Sky gazers at CU-Boulder’s Fiske Planetarium are getting better, clearer and deeper views. And not just of astronomy anymore.
The planetarium has been upgraded, transforming it into a digital IMAX-like theater that’s open to the public every Saturday and Sunday with a variety of programs including shows for children. In addition to space odysseys and laser shows -- longtime favorites of audiences -- movies are now part of the Fiske lineup.
“Just like at an IMAX theater, we can take you near a black hole, through the Grand Canyon, under the ocean, or up to a super volcano,” said Doug Duncan, director of Fiske. “The sky is no longer the limit.”
Since 1975, an analog projector affectionately known as "Fritz" piqued imaginations with its star shows. Recently retired, the nearly 40-year-old projector is replaced with a digital “star ball” that can display up to 20 million individual stars -- a vastness not fully visible to the naked eye.
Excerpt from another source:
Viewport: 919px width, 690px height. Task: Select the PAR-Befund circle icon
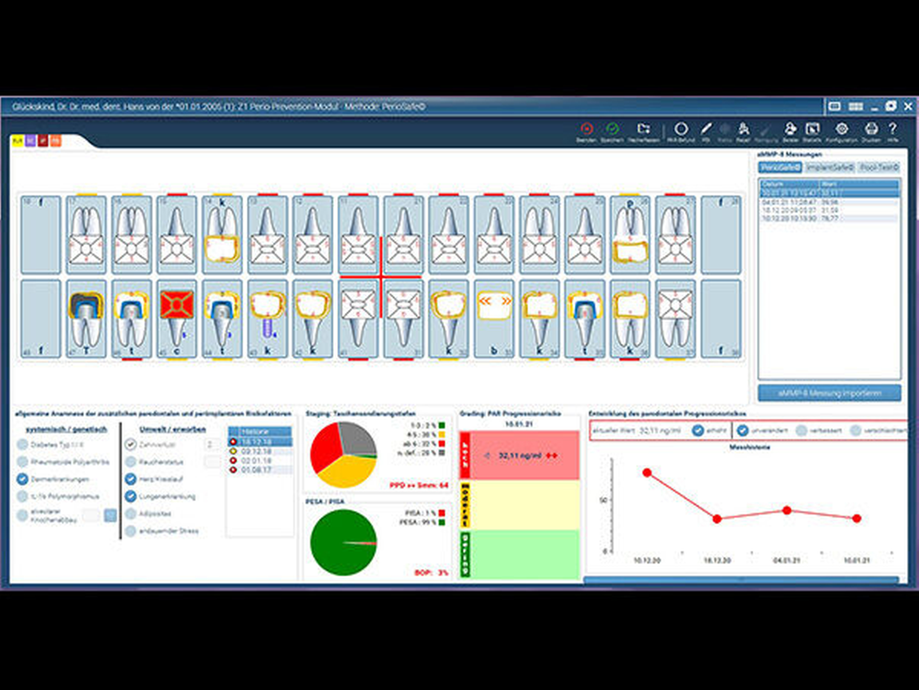click(x=681, y=129)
“The naked eye can see about 6,000 stars,” said Duncan, who also is a CU-Boulder research associate in astrophysical and planetary sciences. “Our new projector is so powerful that you can use binoculars inside the planetarium to see millions of stars and the beautiful Milky Way.”
Fiske's refurbished video system projects ultra high-definition pictures at 8,000 by 8,000 pixels in size, giving audience members a crystal-clear 360-degree view on the dome’s 65-foot screen.
“The size and quality is the equivalent of 40 Blu-ray players projecting 40 sections of one video image at once,” said Duncan.
All regular shows include a live demonstration of Fiske's capabilities, showing the stars and flying visitors through the universe.
Featured over weekends will be programs such as “Black Holes,” “Dynamic Earth,” “Supervolcanoes,” and “Zula Patrol” -- a family show -- as well as laser shows set to everything from the music of AC/DC to Lady Gaga. Tickets range from $7 to $10.
Fiske, which offers some programs in Spanish, is the largest planetarium of its kind between Los Angeles and Chicago. The recent upgrade is the first of its extent at Fiske since the planetarium was established in the early 1970s.
Each year, roughly 20,000 members of the public and 30,000 K-12 students from across the state take a front-row seat on the universe at Fiske. That’s in addition to the 4,000 CU-Boulder students who visit the stellar classroom for introductory astronomy and other courses.
Fiske also employs CU-Boulder students in various fields to help run the planetarium and to produce programs for distribution. Film students staffed at Fiske get to work with software used in Hollywood and by Pixar, says Duncan.
The recent technological advancements at Fiske translate into wonderful experiences for students and visitors.
“I’ve been to several of the most beautiful sky-gazing sites in the world, from Hawaii to Chile,” said Duncan. “Fiske is the only indoor planetarium that I’ve seen that makes me feel like I’m really out there.”